The beating heart of this movement: The inspirational business leaders at the vanguard of pushing their own enterprises to do better. John Mackey of Whole Foods Market, Yvon Chouinard of Patagonia, Mary Powell of Green Mountain Power, Mandy Cabot of Dansko — these are a handful of the names synonymous with conscientious business leadership. They are joined by thousands of thought leaders seeking ways to include more women in business, recognize and address inequality and seek a more inclusive economy. These are the people who use their positions to address the environmental and social issues that surround us all. Learn more about business leaders who have found benefits from becoming Certified B Corporations and committing their values into their companies in our free report.
Community leaders join these business executives in combined efforts to create a positive relationship between enterprises and the communities in which they operate. Community building is a tenet of many socially conscientious businesses. Cooperative Home Care Associates springs to mind as a strong example, as does Greyston Bakery, both of which operate in New York.
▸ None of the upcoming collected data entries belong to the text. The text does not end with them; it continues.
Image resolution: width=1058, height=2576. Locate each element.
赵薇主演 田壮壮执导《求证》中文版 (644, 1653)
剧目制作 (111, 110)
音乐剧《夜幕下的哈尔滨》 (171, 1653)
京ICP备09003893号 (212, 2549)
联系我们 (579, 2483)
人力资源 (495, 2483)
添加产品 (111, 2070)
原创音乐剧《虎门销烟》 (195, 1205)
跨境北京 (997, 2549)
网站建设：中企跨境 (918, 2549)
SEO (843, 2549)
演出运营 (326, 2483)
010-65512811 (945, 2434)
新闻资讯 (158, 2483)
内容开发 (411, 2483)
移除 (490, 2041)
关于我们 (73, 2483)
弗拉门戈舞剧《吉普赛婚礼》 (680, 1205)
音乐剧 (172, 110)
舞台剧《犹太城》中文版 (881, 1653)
The inspirational business leaders at the helm of these companies provide jobs to those often considered “unemployable,” giving their employees the chance to improve their lives and, in so doing, bettering the community in which their employees live.
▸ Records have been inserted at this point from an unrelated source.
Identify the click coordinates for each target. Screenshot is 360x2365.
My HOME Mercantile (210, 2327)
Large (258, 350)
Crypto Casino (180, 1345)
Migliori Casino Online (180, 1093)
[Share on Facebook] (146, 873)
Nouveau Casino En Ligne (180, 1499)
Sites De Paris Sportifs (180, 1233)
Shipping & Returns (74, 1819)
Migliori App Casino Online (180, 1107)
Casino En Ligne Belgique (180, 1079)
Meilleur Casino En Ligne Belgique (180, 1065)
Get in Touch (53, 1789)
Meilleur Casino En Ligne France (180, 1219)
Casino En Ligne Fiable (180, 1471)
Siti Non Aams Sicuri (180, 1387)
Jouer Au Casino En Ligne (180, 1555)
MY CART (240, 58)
The relationship between government and business cannot be ignored. Government leaders also have a role to play they can join in the movement of people using business as a force for good by enacting legislation that allows and supports businesses to do the most good possible. For example, the passing of benefit corporation law gives business the opportunity to voluntarily commit to all of its stakeholders, including the community, customers and environment, instead of solely to shareholders’ fiduciary returns.
Athletes and celebrities also have a part in this movement. As role models who live, for better or worse, under society’s microscope, their promotion of businesses that authentically seek to better the world in which they interact has the potential to widen the conscientious business movement to new sectors of the global population. Athletes such as Chanelle Sladics and actors like Hugh Jackman and Jessica Alba have already become involved as ambassadors or as founders of their own socially responsible companies.
Last but not least, all consumers, employees and global citizens with a passion for this movement is a part of propelling it forward. Each voice adds to the volume of the chorus for change.